Architecture of a magnetic hard disk drive.

Figure 4: Architecture of a magnetic hard disk drive

As a result, magnetic storage disks are slow, particularly for random reads and writes. The head must keep moving to different areas on the disk to read information, increasing the overall access time. However, they are cheap, and they are the main storage technology used in large-scale storage systems. Magnetic storage tends to be the main storage device located at the end of the spectrum, responsible for persisting large amounts of data in a cost-effective manner.

Solid-state disks

The emergence of NAND flash technology has brought increased performance and reduced prices to solid-state storage in the past decade or so. Solid-state drives (SSDs), unlike magnetic disks, do not have any moving parts, and are nearly an order of magnitude faster than magnetic disks for random reads and writes. SSDs have access latencies that are an order of magnitude better than magnetic disks (70-150 nanoseconds for sequential operations), but cost significantly more (about $2-$5 per GB).

Architecture of a solid-state hard drive.

Figure 5: Architecture of a solid-state hard drive

Solid-state disks, however, have their own performance and reliability issues. Due to the nature of NAND flash technology, writes to SSDs require an expensive erase cycle that erases an entire page of data, as shown in the previous figure. This takes time and wears out the flash medium over time. SSDs internally contain logic to level the wear of the medium by spreading out the writes over multiple pages and blocks on the disk. As discussed in an earlier module, there are multiple SSD technologies available in the market, where the primary tradeoff is cost vs. performance and disk life.

As a result, SSDs have different performance characteristics than rotating disks. Sequential reads and writes (where the CPU accesses logical disk blocks in sequential order) have comparable performance, with sequential reading somewhat faster than sequential writing. However, when logical blocks are accessed in random order, writing is an order of magnitude slower than reading, mainly due to the nature of the erase logic in SSDs.

DRAM as a storage device

The constant expansion of DRAM sizes, coupled with the drop in price per gigabyte, has led to the emergence of in-memory storage systems. In-memory storage systems offer faster performance (by an order of magnitude) than traditional disk-based storage systems, but with one big caveat—durability. In-memory storage systems typically have fairly complex schemes that stream data down to durable storage in order to persist the data for recovery and fault-tolerance purposes. We will explore these types of systems in detail later in this module.

Storage class memories and non-volatile memories

A number of technologies are emerging that aim to bridge the performance gap between the volatile DRAM and the non-volatile SSD/magnetic disks.
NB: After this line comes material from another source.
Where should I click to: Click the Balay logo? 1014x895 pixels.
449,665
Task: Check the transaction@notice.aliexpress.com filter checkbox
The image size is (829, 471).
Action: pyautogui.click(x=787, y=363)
Dubbed storage class memories, these devices are aiming for access latencies that are within an order of magnitude of DRAM. This allows for the rapid movement of data, while retaining persistence properties of SSDs/magnetic disks and having much higher storage densities than DRAM. Along with improved versions of NAND Flash memory, technologies such as memristors, phase change memory, and others are competing to gain a foothold in this space. SCM/NVM class memories are an ongoing development that we expect to become part of the memory hierarchy soon.